# Input records start

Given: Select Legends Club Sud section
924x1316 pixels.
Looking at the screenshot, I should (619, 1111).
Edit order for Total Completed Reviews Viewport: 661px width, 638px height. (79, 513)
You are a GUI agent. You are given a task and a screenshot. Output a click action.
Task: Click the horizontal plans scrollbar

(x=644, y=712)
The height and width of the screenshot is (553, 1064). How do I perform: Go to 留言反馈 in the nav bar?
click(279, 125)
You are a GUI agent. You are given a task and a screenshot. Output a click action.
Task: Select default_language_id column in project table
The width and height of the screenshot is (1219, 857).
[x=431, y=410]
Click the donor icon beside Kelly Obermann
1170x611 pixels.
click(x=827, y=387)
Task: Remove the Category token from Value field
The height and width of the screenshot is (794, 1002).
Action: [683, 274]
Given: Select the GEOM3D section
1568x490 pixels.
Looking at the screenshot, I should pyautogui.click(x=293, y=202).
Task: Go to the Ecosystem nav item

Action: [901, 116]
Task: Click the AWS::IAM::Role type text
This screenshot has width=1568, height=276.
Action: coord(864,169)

# Input records end

• [Given instruction]:
Repeat every one of the lines above word for word, leaving nothing out and changing nothing.

• [Task answer]:
Given: Select Legends Club Sud section
924x1316 pixels.
Looking at the screenshot, I should (619, 1111).
Edit order for Total Completed Reviews Viewport: 661px width, 638px height. (79, 513)
You are a GUI agent. You are given a task and a screenshot. Output a click action.
Task: Click the horizontal plans scrollbar

(x=644, y=712)
The height and width of the screenshot is (553, 1064). How do I perform: Go to 留言反馈 in the nav bar?
click(279, 125)
You are a GUI agent. You are given a task and a screenshot. Output a click action.
Task: Select default_language_id column in project table
The width and height of the screenshot is (1219, 857).
[x=431, y=410]
Click the donor icon beside Kelly Obermann
1170x611 pixels.
click(x=827, y=387)
Task: Remove the Category token from Value field
The height and width of the screenshot is (794, 1002).
Action: [683, 274]
Given: Select the GEOM3D section
1568x490 pixels.
Looking at the screenshot, I should pyautogui.click(x=293, y=202).
Task: Go to the Ecosystem nav item

Action: [901, 116]
Task: Click the AWS::IAM::Role type text
This screenshot has width=1568, height=276.
Action: coord(864,169)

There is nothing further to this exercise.